Textauszug:
Screenshot: Birgit Riegler

Von Haus aus ist der Arbeitsplatz Essentials mit Paletten wie Navigator, Farben und Ebenen eingereichtet. Beim Design-Workspace kommt etwa das Fenster für die Textgestaltung hinzu. Painting holt die Pinsel-Palette auf die Arbeitsfläche. Weitere vordefinierte Arbeitsplätze stehen für Fotografie, 3D und Animationen zur Verfügung. Je nach Bedarf können auch eigene Workspaces angelegt und wieder gelöscht werden.

Screenshot: Birgit Riegler

Über die neue, integrierte Mini-Bridge hat man direkt aus der Anwendung heraus Zugriff auf Ressourcen, ohne die Arbeitsumgebung wechseln zu müssen. Insgesamt lässt sich Photoshop damit komfortabler bedienen.

Arbeitsauftrag: Geben Sie aus dem Textauszug über Photoshop den Abschnitt von „Über die neue, integrierte“ bis „damit komfortabler bedienen.“ wortgetreu wieder. Als Grundlage dient ausschließlich der Textauszug.

Bereitgestelltes Material:

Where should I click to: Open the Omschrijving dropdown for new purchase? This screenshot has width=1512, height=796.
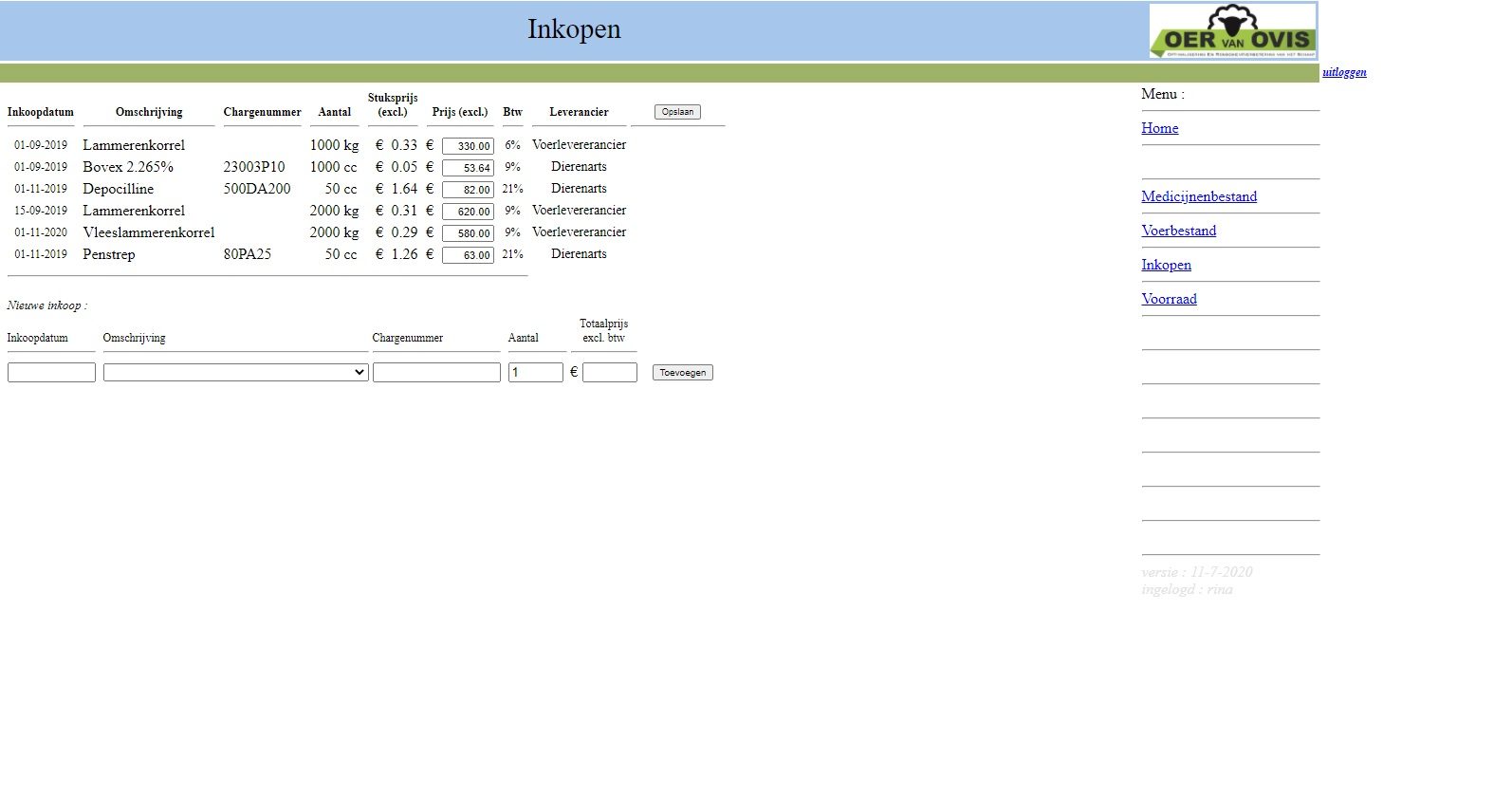(235, 373)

Antwort:
Über die neue, integrierte Mini-Bridge hat man direkt aus der Anwendung heraus Zugriff auf Ressourcen, ohne die Arbeitsumgebung wechseln zu müssen. Insgesamt lässt sich Photoshop damit komfortabler bedienen.